### YOUR TASK:
Return the stretch from the line with "The height and width of the screenshot is (544, 692)." through the line with "Viewport: 1145px width, 481px height." in the data below, character for character, skipping all pictures.

[Start of section]

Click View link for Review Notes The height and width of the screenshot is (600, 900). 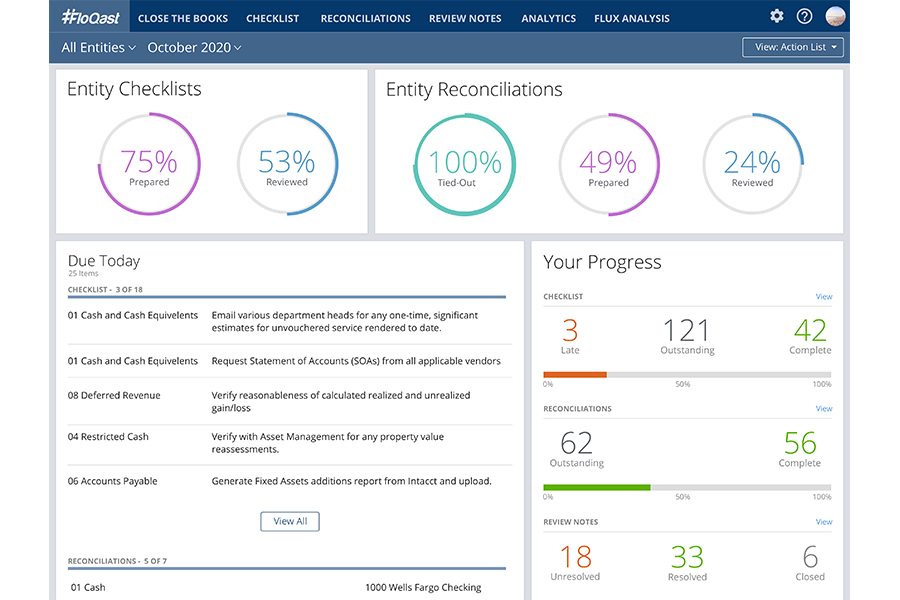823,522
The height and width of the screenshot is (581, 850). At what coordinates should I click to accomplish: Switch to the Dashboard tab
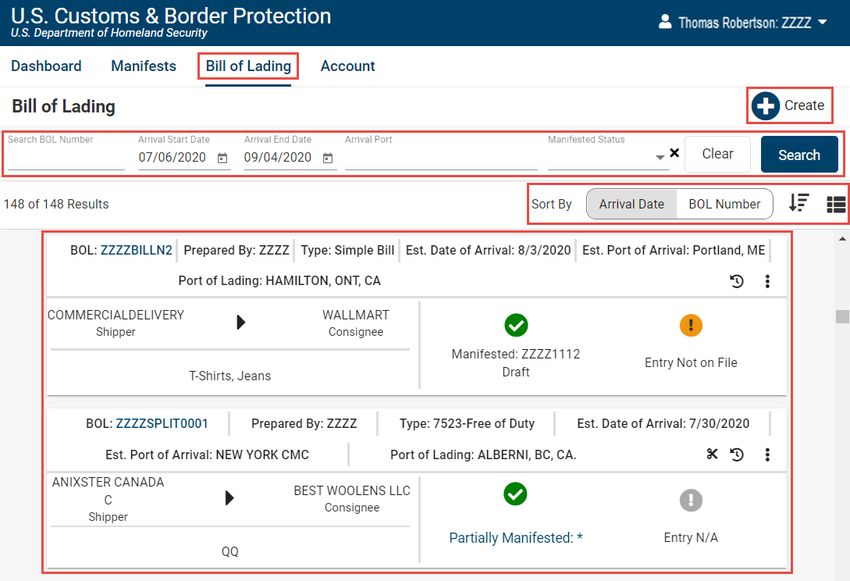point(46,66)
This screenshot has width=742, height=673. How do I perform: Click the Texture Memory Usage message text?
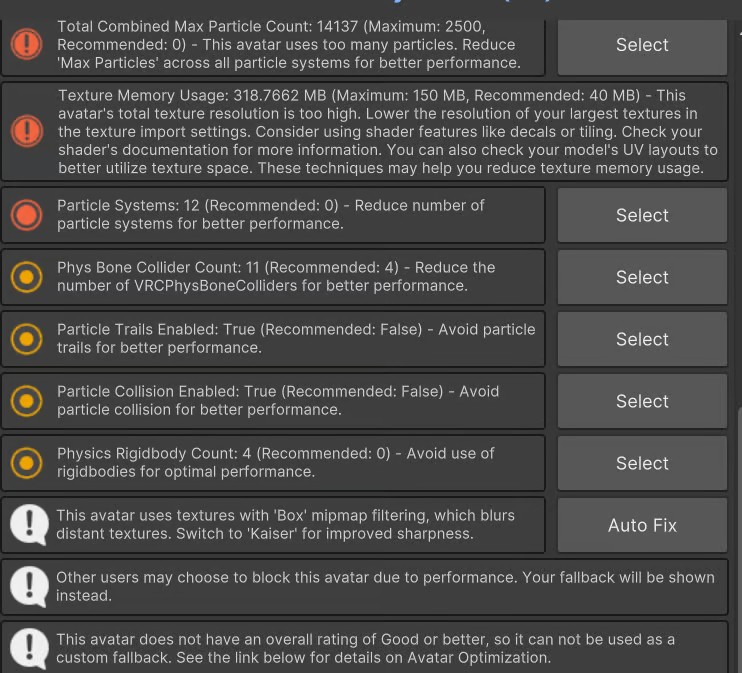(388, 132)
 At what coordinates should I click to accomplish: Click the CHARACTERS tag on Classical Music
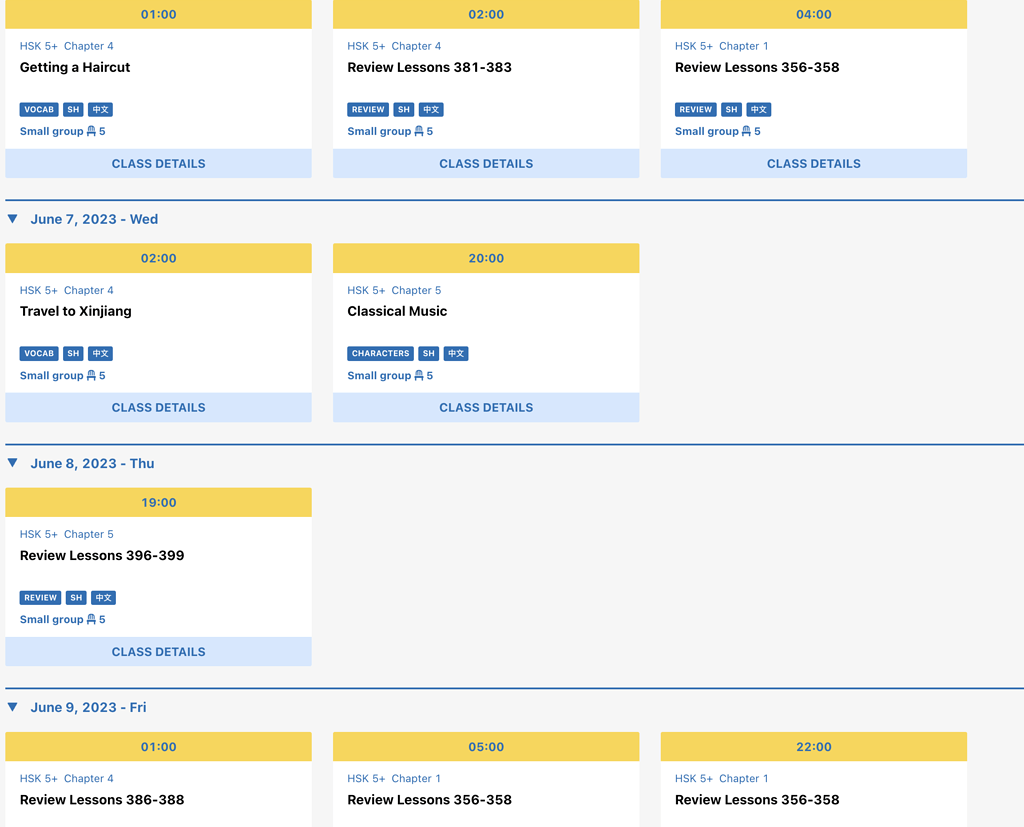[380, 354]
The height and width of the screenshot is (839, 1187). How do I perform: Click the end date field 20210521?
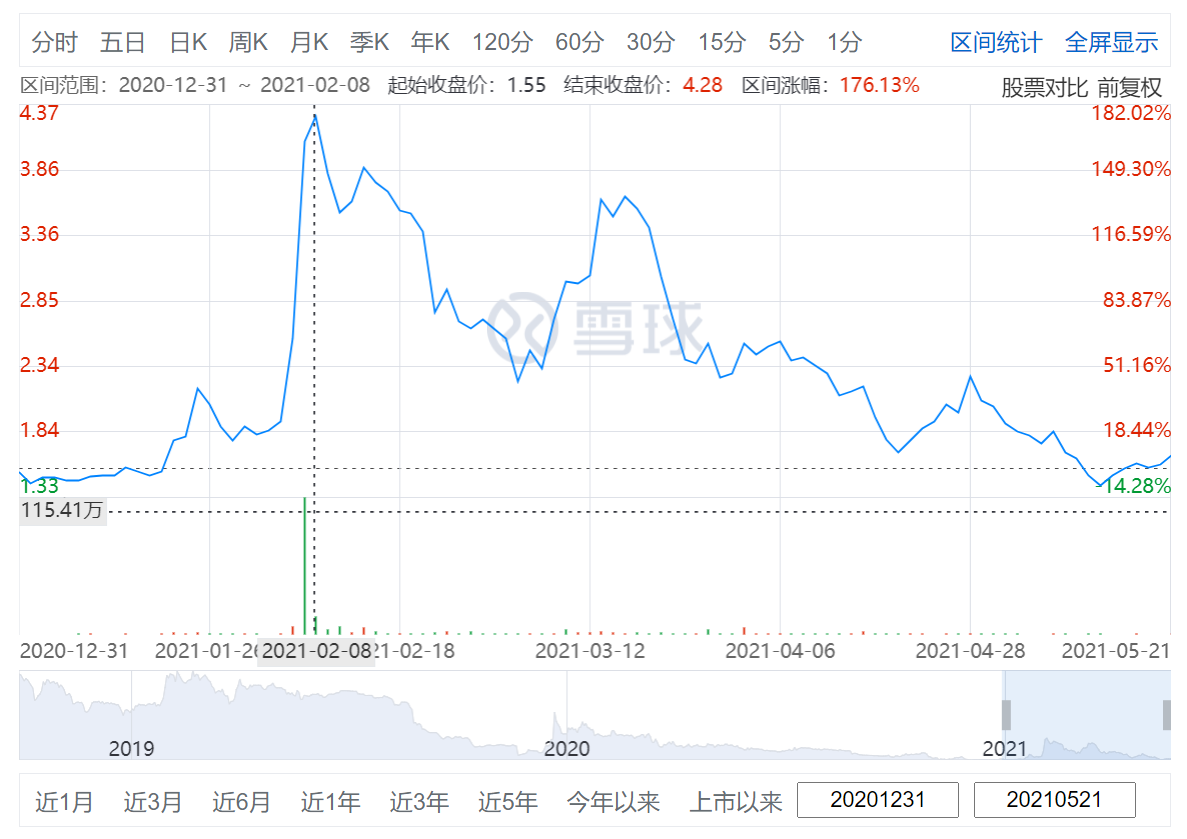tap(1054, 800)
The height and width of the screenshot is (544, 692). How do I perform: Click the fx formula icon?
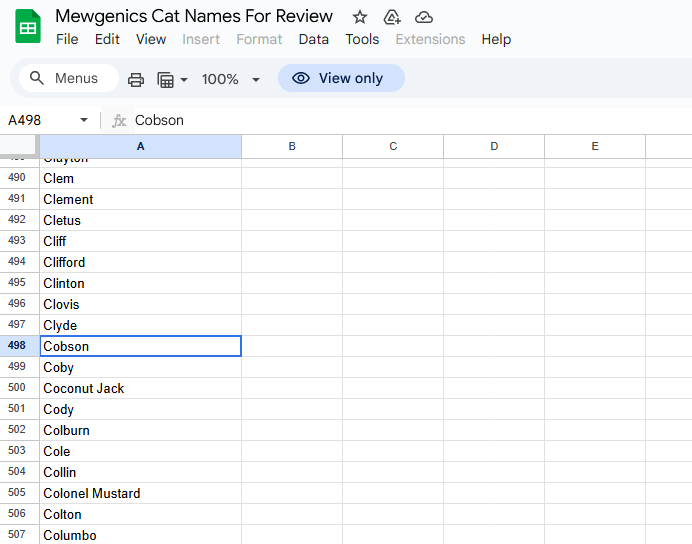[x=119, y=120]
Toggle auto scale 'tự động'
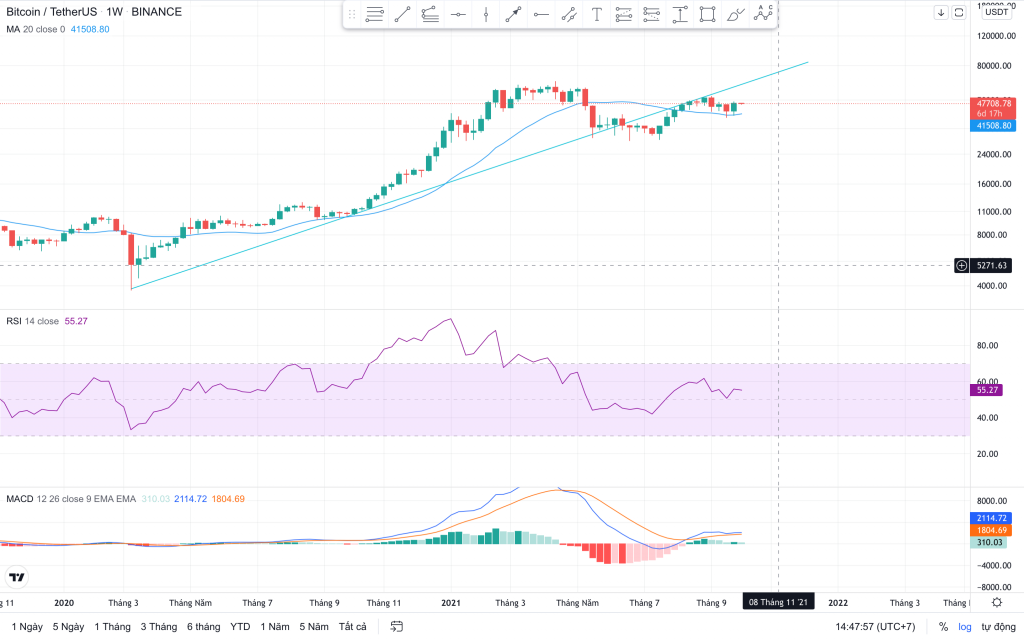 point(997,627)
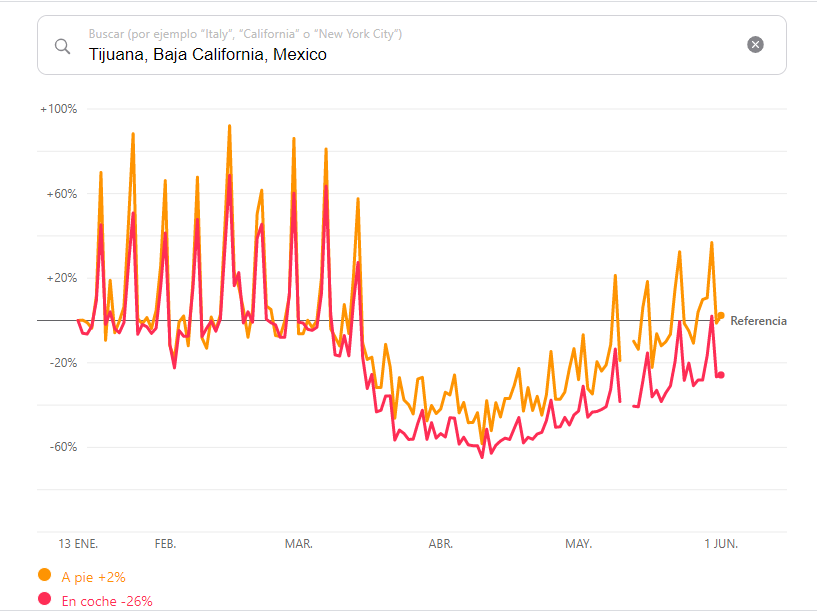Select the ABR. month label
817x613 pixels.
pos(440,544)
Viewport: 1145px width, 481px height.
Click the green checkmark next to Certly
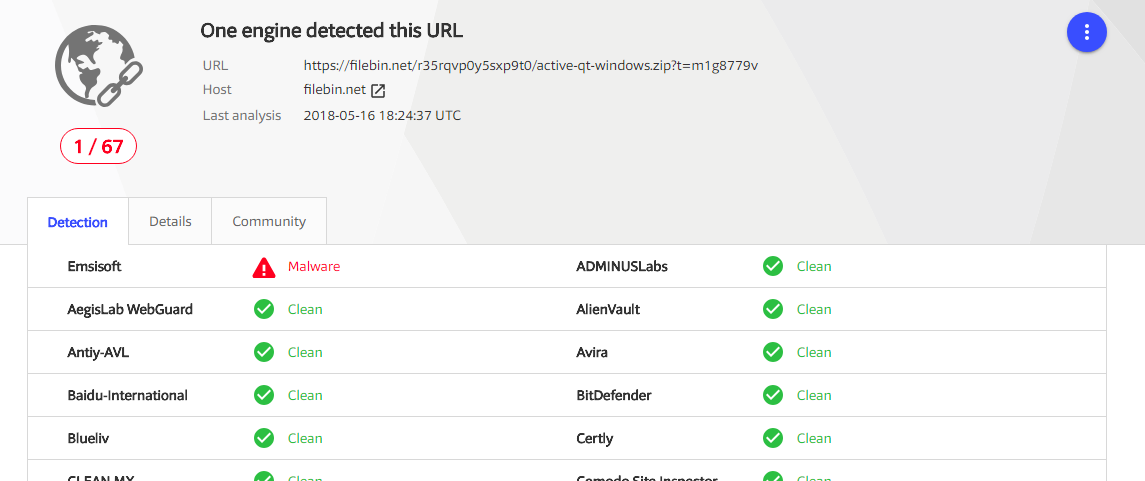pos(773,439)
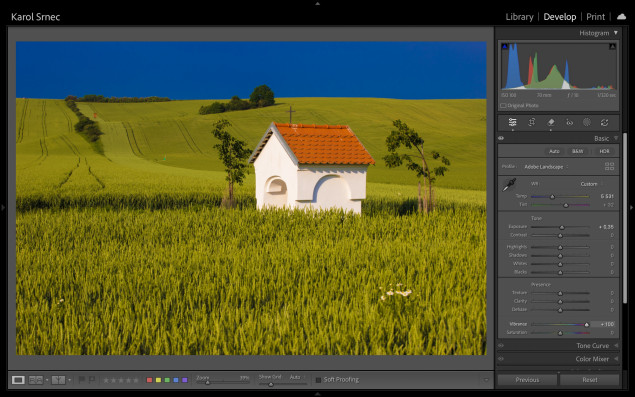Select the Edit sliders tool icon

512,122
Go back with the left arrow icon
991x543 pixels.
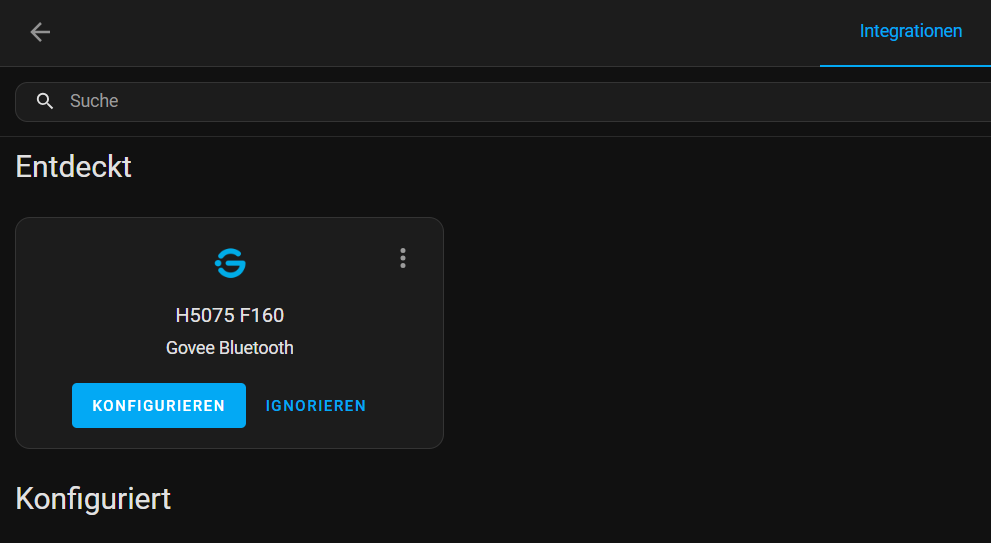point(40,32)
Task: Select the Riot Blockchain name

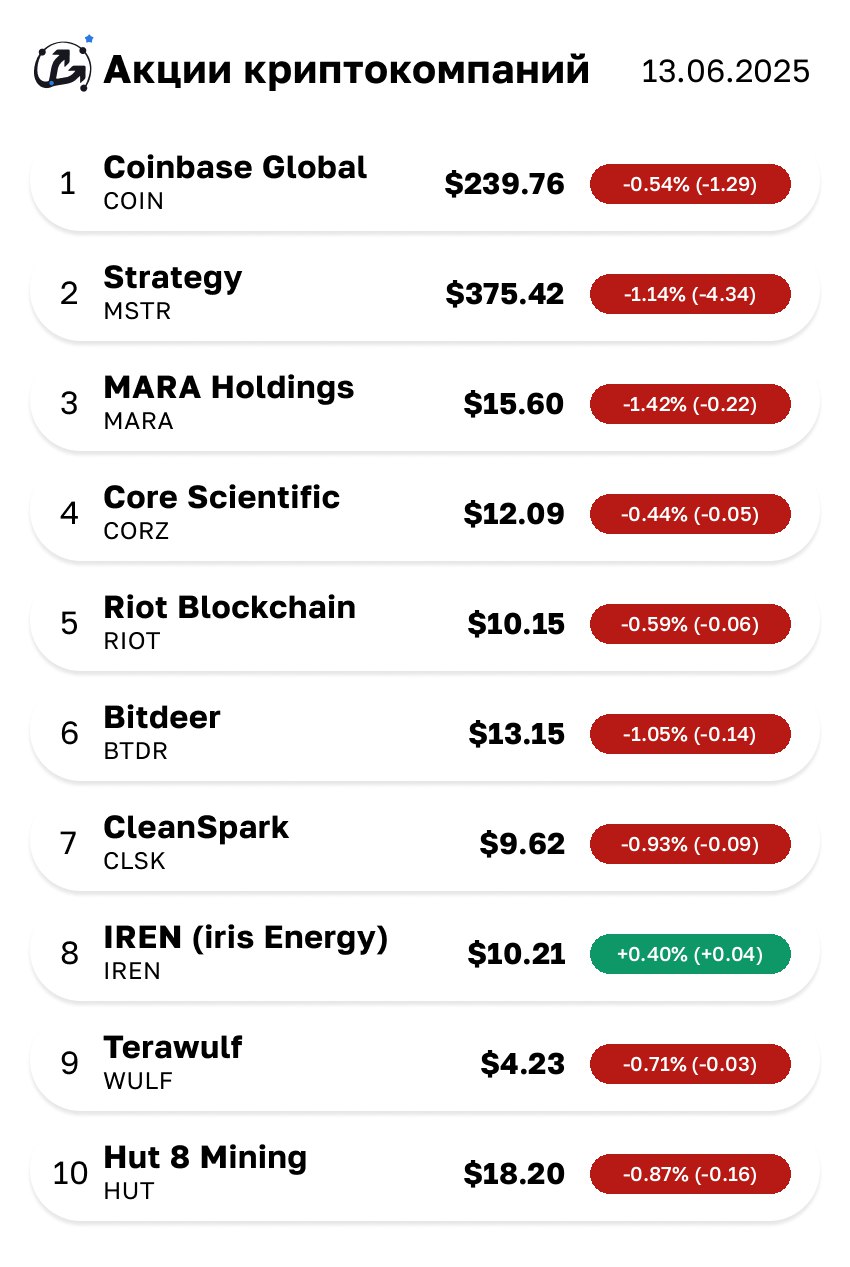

[End of section]

### SOLUTION FOR THIS TASK:
The height and width of the screenshot is (544, 692). How do I perform: Click the fx formula icon?
[x=119, y=120]
Toggle auto scale 'tự động'
 point(997,627)
Select the ABR. month label
817x613 pixels.
pos(440,544)
Viewport: 1145px width, 481px height.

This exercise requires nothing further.